Thursday, April 2, 2009

complaining.

alrighty im gonna complain on here once more. but it will be the last complaining one for a while. ok so on March 30, i broke up with chandler. we were still perfectly fine as friends. and he has this friend desire. and she likes him. and everyone says they're gonna go out and get married. he told me he only liked her as a friend. and for the past 3 days that we've been broken up, he has told me that hes gonna stay single for a while, he doesnt like her, and that he wants me back. now let me first tell you why i broke up with him in the first place. he is a liar. he lies about everything. he'll do something stupid and then lie about it to cover his ass. but that only makes it worse. he also talks about me to his friends and my brother. what is he a 13 year old GIRL? so i told him that i would go back out with him when he changes. and he has been telling me that he is changing and whatnot. and this may be bad for me but i dont care, i went on his facebook and saw one of his conversations with this girl desire. and he said "dessssssss i like youuuuuu." so im like wtf? i thought you didnt like her? and his friend also made me think... what if it was just as a friend? i didnt think it was but i wasnt going to get mad about it. but then the next day i was talking with my friend aubrie and she is like sisters to this girl desire. and she said that she was mad at both of them too and that they are both being really shady about this. and she doesnt want desire going out with chandler because they went out before and when they broke up he went out with her best friend. hmm that sounds familiar. when me and chandler broke up the first time, he tried getting with one of my best friends too. so anyways, i told him that we can not be friends if hes going to be lying to me and he basically said he didnt care.
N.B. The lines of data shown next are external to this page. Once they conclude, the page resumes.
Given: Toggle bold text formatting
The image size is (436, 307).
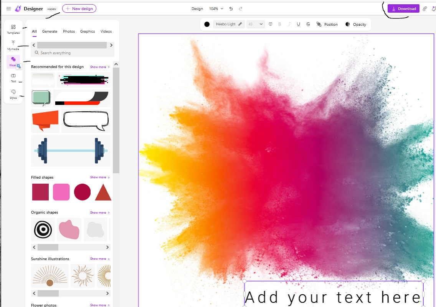Looking at the screenshot, I should [280, 24].
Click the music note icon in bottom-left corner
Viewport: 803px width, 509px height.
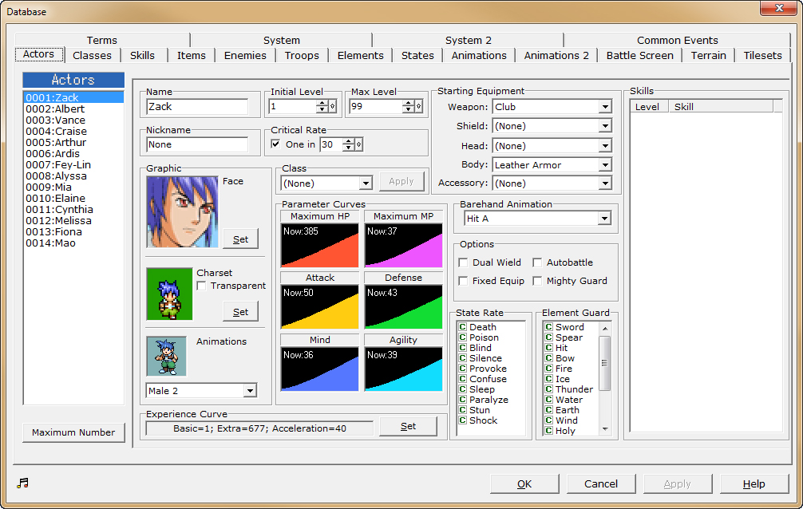click(22, 482)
i was hurt. i didnt know this then, but i found out a day or so later. i didnt not want to be his friend. i was expecting an apology. i wanted him to care. and i wanted him to change so we could be together. but no. he didnt care. so i got upset. and my best friend caty sent him a message saying:
"i'm doing this for dana's sake and only her sake.
you listening?
she loves you. but she can't trust you. and all you're proving to her right now is that you don't care.
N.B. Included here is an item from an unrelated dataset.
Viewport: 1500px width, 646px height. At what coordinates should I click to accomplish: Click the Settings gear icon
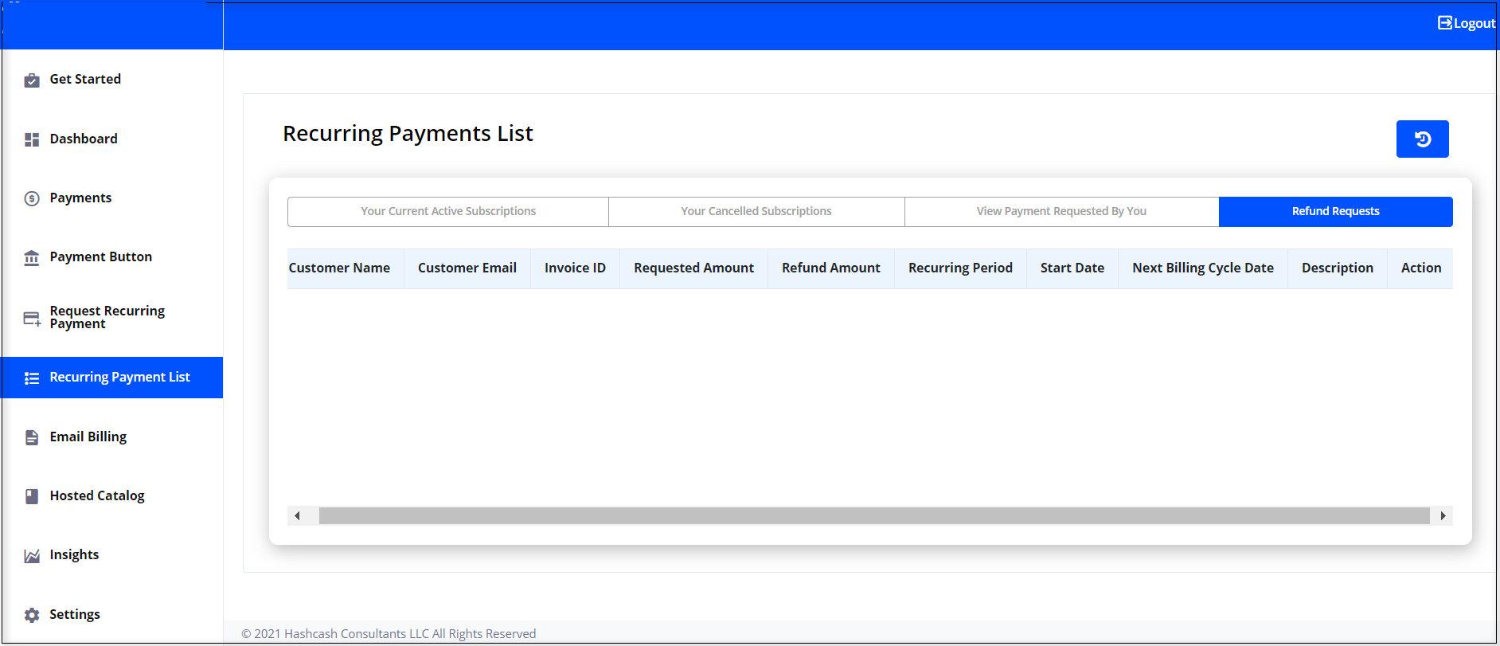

i know you're a guy and you have to act cool and act like you don't give a shit about girls, but if you REALLY care about her. you need to change that.
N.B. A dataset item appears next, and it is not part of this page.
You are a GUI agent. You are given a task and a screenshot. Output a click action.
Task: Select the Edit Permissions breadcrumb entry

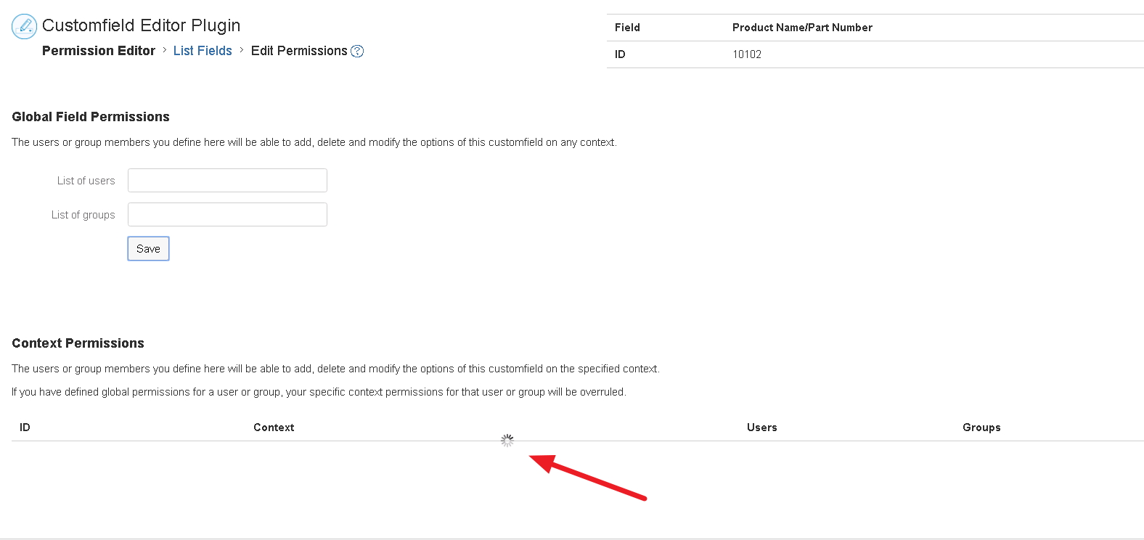[299, 51]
her whole note thing was a test. and you just saying that you weren't happy but you weren't mad like you didn't care at all wasn't what she wanted to hear.
she's unhappy, you understand? and that isn't acceptable. and if you were lying about ever being in love with her and wanting her, then tell her now so she can move on.
if you weren't and you really do care about her, fix it. stop lying, stop doing stuff that will make her unhappy, act like you care, and go to her with problems. no one else."
and guess what? no response from him whatsoever. there was no trying to fix anything, which would have been best. and there was also no telling me hes done. so this basically just showed me how much hes cared... not too much. so now we're not friends, we dont talk, and im not happy. i keep telling myself that i dont care about him, i dont care what he does in his life. but no matter how many times i tell myself that, i know if he does go out with that girl ill be jealous and hurt. hes an ass, but all guys are. and he was actually one of the nicer guys. if only he didnt lie to me. i couldnt change that about him obviously, but maybe his future girlfriends can. and if he continues this then hes not gonna be getting much girlfriends.